Repeat the part of the data that opens with the line containing "Viewport: 1270px width, 952px height." and closes with the line containing "(x=883, y=390)", keeping every line unchanged.

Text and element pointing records
-=-=-

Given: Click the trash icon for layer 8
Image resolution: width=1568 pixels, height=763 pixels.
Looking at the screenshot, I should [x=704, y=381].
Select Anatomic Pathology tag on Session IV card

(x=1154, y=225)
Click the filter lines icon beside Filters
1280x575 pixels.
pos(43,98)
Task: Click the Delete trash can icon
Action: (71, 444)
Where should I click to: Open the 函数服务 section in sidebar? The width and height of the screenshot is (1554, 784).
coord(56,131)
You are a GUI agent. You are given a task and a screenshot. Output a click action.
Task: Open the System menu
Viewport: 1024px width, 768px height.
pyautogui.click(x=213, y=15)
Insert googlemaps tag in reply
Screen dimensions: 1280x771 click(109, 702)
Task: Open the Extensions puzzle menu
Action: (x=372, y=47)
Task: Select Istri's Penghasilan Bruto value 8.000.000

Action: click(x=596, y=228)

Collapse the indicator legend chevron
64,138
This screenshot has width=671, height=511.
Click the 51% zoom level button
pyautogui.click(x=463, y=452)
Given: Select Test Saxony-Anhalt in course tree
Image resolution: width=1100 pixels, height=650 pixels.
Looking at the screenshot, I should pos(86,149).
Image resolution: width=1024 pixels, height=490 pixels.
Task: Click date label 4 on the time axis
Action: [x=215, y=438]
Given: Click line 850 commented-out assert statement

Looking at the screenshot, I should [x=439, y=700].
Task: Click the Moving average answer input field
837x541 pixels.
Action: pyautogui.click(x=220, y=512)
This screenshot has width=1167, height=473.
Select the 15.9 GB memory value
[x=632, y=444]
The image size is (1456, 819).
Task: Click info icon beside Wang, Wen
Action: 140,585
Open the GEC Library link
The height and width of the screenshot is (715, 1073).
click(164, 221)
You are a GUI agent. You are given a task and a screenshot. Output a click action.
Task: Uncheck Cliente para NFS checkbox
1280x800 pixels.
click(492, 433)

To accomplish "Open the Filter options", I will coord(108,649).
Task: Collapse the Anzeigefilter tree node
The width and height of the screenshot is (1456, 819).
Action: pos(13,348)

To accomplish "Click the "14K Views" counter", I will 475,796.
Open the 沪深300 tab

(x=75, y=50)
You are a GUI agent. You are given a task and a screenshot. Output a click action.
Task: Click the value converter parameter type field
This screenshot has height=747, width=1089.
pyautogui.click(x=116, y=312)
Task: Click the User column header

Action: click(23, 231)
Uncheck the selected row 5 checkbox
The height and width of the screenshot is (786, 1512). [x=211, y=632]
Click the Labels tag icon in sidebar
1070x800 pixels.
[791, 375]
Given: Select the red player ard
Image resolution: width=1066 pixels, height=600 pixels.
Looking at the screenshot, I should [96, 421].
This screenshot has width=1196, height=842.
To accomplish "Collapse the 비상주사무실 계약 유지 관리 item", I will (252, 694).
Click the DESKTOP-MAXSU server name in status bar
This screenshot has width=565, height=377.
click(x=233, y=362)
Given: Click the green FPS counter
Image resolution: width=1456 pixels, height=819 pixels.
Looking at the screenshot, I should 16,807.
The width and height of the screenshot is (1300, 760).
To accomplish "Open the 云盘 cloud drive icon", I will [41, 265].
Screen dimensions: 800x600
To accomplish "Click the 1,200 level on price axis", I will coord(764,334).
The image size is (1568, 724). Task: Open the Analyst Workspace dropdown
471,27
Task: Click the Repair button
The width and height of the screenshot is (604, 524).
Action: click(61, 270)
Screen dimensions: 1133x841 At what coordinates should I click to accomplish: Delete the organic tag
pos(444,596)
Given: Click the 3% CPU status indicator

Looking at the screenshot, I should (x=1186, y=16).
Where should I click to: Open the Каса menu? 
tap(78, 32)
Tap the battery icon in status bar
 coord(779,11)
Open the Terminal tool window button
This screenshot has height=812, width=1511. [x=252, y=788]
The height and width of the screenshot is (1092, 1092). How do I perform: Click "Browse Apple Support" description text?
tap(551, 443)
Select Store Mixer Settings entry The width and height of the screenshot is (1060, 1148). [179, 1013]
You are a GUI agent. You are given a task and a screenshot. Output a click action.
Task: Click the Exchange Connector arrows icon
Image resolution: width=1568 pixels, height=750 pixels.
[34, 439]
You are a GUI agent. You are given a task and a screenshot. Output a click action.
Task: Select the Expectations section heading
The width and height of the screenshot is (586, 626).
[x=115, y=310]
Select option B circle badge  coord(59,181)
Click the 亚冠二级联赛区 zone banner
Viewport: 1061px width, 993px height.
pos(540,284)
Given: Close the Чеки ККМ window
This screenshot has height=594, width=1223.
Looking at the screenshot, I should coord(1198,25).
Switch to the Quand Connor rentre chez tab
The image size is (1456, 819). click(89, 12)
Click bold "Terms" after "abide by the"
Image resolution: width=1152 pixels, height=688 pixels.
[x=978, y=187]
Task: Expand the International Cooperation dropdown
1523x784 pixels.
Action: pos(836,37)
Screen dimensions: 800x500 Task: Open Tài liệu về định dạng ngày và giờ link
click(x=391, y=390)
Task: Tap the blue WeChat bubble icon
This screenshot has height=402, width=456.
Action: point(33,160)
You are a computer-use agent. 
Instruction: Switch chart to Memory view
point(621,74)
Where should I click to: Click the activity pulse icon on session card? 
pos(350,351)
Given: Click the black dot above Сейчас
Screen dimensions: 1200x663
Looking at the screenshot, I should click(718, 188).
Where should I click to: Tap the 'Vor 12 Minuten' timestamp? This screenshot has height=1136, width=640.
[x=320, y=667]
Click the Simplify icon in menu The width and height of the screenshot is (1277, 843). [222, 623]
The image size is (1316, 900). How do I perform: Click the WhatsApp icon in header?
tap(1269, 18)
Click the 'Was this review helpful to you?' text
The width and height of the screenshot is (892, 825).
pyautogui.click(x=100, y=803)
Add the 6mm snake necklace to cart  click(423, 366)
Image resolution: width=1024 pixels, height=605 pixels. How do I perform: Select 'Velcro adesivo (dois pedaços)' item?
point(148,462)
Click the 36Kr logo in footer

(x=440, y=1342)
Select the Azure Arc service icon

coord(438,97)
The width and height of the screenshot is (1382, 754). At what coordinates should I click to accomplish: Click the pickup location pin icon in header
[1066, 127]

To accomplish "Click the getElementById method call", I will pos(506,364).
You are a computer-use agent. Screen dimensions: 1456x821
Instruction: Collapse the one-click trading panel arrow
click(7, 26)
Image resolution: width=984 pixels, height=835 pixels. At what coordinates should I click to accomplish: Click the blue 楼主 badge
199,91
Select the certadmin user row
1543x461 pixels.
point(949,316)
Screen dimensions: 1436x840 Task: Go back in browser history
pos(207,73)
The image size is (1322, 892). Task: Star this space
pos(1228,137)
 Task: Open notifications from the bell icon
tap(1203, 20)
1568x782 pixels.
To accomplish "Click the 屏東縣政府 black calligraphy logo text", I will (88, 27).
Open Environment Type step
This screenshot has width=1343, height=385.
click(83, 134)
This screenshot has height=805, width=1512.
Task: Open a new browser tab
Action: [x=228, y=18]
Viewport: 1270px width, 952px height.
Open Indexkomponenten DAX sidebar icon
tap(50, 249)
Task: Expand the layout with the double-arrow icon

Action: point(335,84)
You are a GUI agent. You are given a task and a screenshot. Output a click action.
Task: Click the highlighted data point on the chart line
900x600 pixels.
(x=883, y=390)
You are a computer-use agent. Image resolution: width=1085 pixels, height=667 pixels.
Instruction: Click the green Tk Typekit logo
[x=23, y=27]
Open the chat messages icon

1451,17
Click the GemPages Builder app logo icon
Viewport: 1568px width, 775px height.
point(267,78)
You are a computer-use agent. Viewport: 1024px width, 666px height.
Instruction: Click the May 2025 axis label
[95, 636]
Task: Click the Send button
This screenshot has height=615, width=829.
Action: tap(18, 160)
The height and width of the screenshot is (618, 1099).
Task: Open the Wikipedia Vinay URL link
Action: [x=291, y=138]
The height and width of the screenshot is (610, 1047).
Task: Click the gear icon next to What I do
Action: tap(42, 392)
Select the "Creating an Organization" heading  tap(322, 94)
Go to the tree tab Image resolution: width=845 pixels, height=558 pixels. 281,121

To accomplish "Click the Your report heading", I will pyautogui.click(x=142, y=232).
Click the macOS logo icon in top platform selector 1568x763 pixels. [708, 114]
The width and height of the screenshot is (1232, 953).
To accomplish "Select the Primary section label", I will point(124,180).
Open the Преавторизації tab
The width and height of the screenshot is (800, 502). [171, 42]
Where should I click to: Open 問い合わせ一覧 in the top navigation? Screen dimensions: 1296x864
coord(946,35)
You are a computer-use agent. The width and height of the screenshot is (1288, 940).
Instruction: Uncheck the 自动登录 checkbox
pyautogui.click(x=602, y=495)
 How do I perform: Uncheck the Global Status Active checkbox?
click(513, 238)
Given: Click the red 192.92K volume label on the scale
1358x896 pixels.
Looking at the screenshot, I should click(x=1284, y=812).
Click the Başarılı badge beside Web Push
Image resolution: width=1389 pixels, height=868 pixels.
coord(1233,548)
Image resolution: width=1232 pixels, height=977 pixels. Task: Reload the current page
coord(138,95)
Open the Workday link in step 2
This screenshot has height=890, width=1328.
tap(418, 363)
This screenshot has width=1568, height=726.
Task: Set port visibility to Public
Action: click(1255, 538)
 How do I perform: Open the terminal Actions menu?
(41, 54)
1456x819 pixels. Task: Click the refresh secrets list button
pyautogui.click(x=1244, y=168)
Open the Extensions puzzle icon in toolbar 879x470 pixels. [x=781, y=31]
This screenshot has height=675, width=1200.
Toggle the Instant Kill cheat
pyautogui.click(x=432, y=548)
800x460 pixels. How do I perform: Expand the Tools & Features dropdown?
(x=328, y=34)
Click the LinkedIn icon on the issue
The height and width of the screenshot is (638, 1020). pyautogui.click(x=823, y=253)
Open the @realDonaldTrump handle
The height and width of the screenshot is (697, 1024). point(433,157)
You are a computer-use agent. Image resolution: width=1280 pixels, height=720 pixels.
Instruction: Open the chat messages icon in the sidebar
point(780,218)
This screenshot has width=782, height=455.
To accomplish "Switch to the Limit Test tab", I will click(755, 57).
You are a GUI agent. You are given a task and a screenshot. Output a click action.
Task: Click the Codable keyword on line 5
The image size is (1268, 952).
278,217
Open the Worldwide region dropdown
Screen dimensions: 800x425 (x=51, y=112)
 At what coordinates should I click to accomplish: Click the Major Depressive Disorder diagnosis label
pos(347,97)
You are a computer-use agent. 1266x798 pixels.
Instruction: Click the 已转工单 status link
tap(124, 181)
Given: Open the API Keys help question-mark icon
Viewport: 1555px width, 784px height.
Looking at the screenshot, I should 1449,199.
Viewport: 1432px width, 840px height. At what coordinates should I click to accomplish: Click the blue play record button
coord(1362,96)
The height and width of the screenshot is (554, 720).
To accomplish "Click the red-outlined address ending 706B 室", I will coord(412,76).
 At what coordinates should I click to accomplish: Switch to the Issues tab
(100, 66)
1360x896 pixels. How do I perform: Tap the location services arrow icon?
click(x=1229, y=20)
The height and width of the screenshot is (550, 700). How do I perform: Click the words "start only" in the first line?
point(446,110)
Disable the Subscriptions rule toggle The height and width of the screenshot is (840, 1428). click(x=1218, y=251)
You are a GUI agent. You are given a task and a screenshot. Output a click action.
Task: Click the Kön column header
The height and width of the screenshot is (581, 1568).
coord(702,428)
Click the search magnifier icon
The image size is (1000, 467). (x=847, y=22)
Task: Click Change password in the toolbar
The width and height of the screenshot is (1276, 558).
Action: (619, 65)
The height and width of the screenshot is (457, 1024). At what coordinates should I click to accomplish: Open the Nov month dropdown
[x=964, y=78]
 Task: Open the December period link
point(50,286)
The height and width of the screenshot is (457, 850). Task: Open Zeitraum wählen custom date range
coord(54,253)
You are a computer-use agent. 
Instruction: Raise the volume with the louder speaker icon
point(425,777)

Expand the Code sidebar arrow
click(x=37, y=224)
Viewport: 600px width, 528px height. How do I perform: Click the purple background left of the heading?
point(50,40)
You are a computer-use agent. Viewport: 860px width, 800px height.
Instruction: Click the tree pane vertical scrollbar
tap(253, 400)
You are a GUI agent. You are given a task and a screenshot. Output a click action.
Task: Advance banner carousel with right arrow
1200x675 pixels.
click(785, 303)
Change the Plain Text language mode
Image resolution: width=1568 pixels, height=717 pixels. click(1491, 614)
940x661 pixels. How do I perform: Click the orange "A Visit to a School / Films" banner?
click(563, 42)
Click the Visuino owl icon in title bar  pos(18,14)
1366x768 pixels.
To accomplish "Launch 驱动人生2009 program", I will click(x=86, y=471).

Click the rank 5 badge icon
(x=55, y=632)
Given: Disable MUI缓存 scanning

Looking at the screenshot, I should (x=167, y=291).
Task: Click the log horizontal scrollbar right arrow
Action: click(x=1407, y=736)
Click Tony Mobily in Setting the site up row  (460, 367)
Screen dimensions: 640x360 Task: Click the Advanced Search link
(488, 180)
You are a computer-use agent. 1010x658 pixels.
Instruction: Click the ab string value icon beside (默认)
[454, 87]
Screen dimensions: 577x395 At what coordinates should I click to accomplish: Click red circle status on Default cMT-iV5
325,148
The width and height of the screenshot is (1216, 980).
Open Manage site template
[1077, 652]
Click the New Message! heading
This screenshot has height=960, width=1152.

-=-=-

**Result of this task**
Viewport: 1270px width, 952px height.
Open Indexkomponenten DAX sidebar icon
tap(50, 249)
Task: Expand the layout with the double-arrow icon

Action: point(335,84)
You are a GUI agent. You are given a task and a screenshot. Output a click action.
Task: Click the highlighted data point on the chart line
900x600 pixels.
(x=883, y=390)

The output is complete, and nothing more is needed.